▶ _Assigned task_: Look below. Copy each line that has "agent" in it.
"""
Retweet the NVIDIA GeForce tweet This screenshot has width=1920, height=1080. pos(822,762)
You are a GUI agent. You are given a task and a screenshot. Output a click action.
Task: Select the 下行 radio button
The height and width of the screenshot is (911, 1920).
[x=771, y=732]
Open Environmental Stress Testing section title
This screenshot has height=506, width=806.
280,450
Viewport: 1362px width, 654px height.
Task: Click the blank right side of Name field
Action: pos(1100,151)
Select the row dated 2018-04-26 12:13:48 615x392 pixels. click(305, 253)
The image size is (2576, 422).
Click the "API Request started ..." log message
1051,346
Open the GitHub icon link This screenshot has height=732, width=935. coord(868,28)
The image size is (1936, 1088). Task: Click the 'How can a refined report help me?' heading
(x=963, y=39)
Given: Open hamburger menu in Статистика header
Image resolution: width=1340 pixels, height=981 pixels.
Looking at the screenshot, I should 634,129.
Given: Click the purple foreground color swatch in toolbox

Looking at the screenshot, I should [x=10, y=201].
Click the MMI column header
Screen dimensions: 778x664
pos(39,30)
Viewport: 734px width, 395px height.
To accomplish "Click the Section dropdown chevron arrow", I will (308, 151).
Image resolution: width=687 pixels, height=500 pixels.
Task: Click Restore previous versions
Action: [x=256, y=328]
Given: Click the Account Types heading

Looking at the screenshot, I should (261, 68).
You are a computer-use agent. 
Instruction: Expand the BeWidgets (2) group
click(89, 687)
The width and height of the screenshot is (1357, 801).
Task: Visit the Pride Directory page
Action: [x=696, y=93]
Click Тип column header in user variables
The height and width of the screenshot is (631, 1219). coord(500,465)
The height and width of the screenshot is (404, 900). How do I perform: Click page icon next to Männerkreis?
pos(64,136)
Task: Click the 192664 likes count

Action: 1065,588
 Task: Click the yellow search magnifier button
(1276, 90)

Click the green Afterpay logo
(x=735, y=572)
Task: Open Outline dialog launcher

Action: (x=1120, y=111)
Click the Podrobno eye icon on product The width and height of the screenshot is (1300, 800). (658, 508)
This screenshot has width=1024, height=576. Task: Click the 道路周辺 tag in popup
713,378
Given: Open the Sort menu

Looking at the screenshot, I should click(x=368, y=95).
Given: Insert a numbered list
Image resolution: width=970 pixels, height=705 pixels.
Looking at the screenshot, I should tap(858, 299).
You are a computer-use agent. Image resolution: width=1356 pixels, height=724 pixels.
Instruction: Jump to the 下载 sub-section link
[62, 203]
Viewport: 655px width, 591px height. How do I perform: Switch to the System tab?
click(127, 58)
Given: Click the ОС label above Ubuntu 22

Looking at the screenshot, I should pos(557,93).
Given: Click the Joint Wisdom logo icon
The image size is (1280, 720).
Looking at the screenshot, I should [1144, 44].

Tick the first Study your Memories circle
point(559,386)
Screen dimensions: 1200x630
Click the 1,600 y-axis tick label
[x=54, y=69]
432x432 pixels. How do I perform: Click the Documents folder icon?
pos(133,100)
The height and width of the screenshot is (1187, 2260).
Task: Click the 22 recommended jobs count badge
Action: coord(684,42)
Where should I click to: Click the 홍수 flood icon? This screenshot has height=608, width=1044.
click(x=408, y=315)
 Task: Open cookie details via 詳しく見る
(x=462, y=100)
"""
▶ _Result of this task_:
You are a GUI agent. You are given a task and a screenshot. Output a click action.
You are a computer-use agent. 
You are a computer-use agent. Image resolution: width=1356 pixels, height=724 pixels.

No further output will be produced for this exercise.